Die diesem Narrativ zugrundeliegende Annahme, dass Chinas Erfolg einer Niederlage für „den Westen“ gleichkommt, wird durch die jüngere Geschichte widerlegt, in der kaum jemand so sehr vom wirtschaftlichen Aufschwung Chinas profitiert hat wie die Firmen Europas und der USA. Die deutsche Autoindustrie, deren mit Abstand wichtigster Markt China ist, ist hier ein prominentes Beispiel. Die Behauptung, dass China daran gelegen sei, andere Staaten nach dem Muster der Amerikaner zu seinem politischen oder wirtschaftlichen System zu bekehren, ist eine Erfindung ohne Bezug zur Realität. Hier schreiben die Medien ungezwungen einen Konflikt zusammen, der kein Recht auf Existenz hat.
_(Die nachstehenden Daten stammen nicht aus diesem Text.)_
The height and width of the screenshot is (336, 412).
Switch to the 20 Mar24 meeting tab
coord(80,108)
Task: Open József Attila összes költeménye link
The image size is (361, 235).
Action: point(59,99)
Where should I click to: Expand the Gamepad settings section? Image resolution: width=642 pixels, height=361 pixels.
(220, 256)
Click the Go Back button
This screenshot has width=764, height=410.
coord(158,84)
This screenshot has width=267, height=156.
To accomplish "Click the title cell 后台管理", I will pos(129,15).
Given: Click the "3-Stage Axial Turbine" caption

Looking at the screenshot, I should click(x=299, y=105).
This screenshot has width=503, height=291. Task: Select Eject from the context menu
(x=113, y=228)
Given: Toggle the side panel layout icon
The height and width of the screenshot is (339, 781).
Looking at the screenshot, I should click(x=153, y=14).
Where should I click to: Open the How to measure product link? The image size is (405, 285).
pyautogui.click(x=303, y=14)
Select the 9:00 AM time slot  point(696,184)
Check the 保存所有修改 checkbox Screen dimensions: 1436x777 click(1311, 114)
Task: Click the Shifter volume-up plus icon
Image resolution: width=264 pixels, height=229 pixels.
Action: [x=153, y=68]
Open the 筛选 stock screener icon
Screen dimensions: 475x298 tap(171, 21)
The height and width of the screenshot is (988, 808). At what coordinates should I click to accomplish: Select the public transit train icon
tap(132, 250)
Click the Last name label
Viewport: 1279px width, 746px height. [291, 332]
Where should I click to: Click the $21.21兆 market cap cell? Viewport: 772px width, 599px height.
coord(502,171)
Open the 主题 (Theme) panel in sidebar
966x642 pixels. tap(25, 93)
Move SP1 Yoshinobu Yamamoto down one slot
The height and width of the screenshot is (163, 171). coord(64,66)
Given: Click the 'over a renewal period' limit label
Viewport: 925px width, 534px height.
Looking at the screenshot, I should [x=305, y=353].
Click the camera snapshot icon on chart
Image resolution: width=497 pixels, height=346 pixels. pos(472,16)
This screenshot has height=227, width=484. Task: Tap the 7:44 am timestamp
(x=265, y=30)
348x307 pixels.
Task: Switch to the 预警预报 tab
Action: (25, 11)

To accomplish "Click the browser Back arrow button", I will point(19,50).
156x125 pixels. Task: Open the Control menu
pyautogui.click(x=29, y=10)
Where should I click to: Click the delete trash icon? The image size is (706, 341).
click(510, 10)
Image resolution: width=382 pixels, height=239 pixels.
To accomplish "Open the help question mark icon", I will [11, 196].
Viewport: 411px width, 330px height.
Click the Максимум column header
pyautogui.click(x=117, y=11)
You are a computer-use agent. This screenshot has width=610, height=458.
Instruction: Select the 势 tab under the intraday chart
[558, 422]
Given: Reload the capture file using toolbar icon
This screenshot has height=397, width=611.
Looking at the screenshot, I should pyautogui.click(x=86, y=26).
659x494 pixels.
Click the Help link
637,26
Das Bild, das die deutschen Medien von China zeichnen, ist eine hässliche Karikatur der Wirklichkeit und die eindimensionale Darstellung der chinesischen Regierung als verlogener Antagonist macht es unmöglich, innerstaatliche oder geopolitische Herausforderungen Chinas realistisch zu beurteilen. Diese Berichterstattung klärt nicht auf, sie wiegelt auf. Und wem die unverkennbare Übereinstimmung nicht nur der deutschen, sondern einer großen Vielzahl der Leitmedien in den NATO-Staaten in allen Sachen China auffällt, der kann leicht zu dem Schluss kommen, dass dies politisch motiviert ist und beim Aufbau genau des Feindbildes behilflich sein soll, das die US-Regierung sich zu wünschen scheint.